Using Machine Learning tools to Predict Air Quality Levels

All codes using in this project can be found here

Introduction

Objective:

This research aims to uncover trends and influencing factors in pollution and Air quality data and be able to accurately predict air quality level based on pollutant, geographic, and climatic factors.

Research Question: How can we predict air quality levels and identify the key factors influencing air pollution?

Data And Key Insights

Input Variables

The input variables are:

•Concentrations (PM2.5, PM10, NO2, SO2, and CO)

•Temperature

•Humidity

•Population density

•Proximity to industrial areas.

The target variable of air quality classifies air quality into 4 levels: Good, Moderate, Poor, and Hazardous.

Exploratory Data Analysis

•Good: Clean, low pollution

•Moderate: Acceptable, but some pollutants present.

•Poor: Pollution, may affect sensitive groups.

•Hazardous: Severe pollution, serious health risks

There is an association between proximity to industrial areas and Air quality, with higher distances away from industrial areas being associated with better Air quality outcomes. We also noticed a clear trend in humidity, with high humidity being associated with worse air quality outcomes.

Approach

We tested different predictive models to maximize accuracy of predictions. We were predicting 4 levels of air quality: Good, Moderate, Poor, and Hazardous.

We first tried a classification method called logistic regression where we grouped air quality levels into just Acceptable or Unacceptable

We ran this model to understand what variables have the biggest effects on Air quality. Although other models offer the advantage of being able to predict at a granular level, they make interpreting individual variable effect more challenging.

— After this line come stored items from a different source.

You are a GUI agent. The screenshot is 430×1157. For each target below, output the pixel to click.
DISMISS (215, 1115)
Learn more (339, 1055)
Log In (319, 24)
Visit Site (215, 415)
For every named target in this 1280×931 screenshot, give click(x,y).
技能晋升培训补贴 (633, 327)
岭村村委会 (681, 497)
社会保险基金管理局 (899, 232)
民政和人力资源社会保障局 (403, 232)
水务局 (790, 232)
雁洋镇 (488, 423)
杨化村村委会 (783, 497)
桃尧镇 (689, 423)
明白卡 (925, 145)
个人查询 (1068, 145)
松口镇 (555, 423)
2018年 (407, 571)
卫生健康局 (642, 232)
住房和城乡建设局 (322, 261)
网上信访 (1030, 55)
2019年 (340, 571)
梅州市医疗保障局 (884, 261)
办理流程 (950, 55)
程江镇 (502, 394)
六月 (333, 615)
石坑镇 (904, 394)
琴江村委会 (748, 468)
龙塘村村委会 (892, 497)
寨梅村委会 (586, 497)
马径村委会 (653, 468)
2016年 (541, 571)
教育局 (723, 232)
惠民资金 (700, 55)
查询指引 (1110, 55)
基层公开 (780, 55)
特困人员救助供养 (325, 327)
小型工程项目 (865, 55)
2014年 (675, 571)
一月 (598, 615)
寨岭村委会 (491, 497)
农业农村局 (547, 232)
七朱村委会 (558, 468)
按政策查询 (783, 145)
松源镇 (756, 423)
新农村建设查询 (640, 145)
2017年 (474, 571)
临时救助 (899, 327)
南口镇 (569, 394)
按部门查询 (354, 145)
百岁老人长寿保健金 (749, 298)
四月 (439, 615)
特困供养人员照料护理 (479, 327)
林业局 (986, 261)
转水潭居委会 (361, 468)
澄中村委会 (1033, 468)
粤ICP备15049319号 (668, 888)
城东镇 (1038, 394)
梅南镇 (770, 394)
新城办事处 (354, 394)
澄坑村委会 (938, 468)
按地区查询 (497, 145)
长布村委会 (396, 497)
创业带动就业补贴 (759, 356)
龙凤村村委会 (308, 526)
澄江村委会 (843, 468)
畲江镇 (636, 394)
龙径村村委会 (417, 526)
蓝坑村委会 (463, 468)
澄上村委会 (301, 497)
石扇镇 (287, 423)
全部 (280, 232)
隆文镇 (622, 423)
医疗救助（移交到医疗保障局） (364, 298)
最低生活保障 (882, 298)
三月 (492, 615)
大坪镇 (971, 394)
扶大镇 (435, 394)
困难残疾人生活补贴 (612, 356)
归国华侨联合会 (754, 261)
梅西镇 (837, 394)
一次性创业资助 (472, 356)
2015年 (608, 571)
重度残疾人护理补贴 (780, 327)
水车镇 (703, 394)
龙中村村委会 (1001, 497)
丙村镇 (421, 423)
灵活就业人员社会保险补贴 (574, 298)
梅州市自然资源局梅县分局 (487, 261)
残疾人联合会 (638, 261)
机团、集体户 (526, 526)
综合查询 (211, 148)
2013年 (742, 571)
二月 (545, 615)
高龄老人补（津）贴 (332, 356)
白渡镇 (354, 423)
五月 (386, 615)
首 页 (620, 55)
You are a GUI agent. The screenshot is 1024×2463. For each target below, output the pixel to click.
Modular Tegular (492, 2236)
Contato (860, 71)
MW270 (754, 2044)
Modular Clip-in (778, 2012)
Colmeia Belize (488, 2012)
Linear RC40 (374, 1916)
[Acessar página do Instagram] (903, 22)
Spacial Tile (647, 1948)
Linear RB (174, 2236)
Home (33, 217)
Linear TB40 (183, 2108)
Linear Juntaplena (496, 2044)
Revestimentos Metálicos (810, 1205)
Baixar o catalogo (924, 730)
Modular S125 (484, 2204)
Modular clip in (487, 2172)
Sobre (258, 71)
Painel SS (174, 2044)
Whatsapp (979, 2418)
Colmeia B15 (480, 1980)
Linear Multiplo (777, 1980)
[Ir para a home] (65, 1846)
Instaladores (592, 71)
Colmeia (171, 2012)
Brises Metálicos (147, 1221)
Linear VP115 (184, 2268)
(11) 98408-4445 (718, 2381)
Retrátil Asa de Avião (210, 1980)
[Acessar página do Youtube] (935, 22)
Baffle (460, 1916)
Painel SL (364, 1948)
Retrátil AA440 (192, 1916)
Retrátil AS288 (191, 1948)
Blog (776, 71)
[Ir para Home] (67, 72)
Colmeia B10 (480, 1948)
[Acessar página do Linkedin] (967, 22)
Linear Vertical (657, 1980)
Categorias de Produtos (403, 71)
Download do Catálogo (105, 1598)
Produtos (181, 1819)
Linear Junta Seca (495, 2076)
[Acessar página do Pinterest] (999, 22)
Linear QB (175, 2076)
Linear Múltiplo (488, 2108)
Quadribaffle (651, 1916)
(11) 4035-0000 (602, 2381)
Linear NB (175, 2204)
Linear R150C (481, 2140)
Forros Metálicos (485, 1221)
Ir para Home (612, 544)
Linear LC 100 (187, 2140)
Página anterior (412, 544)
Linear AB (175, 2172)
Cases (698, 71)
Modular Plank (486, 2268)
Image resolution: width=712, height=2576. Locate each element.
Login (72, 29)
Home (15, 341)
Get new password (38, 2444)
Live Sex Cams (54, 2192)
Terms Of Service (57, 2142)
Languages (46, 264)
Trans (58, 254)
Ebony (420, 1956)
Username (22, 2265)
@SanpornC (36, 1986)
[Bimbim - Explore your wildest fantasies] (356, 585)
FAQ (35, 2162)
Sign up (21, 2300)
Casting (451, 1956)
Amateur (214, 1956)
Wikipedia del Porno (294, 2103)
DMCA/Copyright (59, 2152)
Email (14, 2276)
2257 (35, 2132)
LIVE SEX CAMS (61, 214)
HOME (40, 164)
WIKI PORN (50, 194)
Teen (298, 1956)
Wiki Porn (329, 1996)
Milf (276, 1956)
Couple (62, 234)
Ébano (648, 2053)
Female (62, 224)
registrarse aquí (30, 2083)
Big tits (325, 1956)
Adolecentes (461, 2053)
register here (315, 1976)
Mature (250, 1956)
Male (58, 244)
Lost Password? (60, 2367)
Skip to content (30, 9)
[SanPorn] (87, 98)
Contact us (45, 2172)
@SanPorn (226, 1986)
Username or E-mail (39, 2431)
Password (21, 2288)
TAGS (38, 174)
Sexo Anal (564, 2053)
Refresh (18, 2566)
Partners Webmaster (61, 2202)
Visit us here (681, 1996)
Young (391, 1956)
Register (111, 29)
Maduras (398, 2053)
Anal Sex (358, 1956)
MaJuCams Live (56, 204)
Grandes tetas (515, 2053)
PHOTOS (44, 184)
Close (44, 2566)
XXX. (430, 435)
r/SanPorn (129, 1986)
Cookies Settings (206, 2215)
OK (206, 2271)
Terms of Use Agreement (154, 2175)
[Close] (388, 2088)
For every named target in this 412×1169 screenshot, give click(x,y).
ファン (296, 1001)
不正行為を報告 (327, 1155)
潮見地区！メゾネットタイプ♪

Next, we ran an LDA model predicting the 4 levels of air quality. Additionally, we built a KNN model at the same level of classification as a reference point to compare to the LDA.

Results

After testing different predictive models, we decided that the best model was the LDA, which predicted air quality level to 4 levels with an accuracy of 93.95% and sensitivity of 98.23%.

The grouped analysis (logistic regression model) yielded an overall accuracy of 96.70%

The KNN model gave us a 92.6% accuracy but was not good at predicting Hazardous and poor classes.

Conclusion

Effective prediction & Recommendations

Our models effectively predicted air quality levels, showcasing their reliability in identifying data patterns. Policy recommendations include reducing CO and NO2 emissions via cleaner energy, stricter vehicle standards, and improved industrial processes. Urban planning should prioritize buffer zones to separate industrial areas from residential zones, as proximity to industries strongly influences air quality.

We also recommend promoting green infrastructure and urban greening projects to mitigate pollution effects in densely populated areas. '

One other potential application for this research could be some sort of predictive map interface, either a website or an app, where users could see the predicted air qualities for their location in a 7-day forecast. This would allow users with health concerns or users in areas with poor air quality to be more informed and make decisions in their daily lives.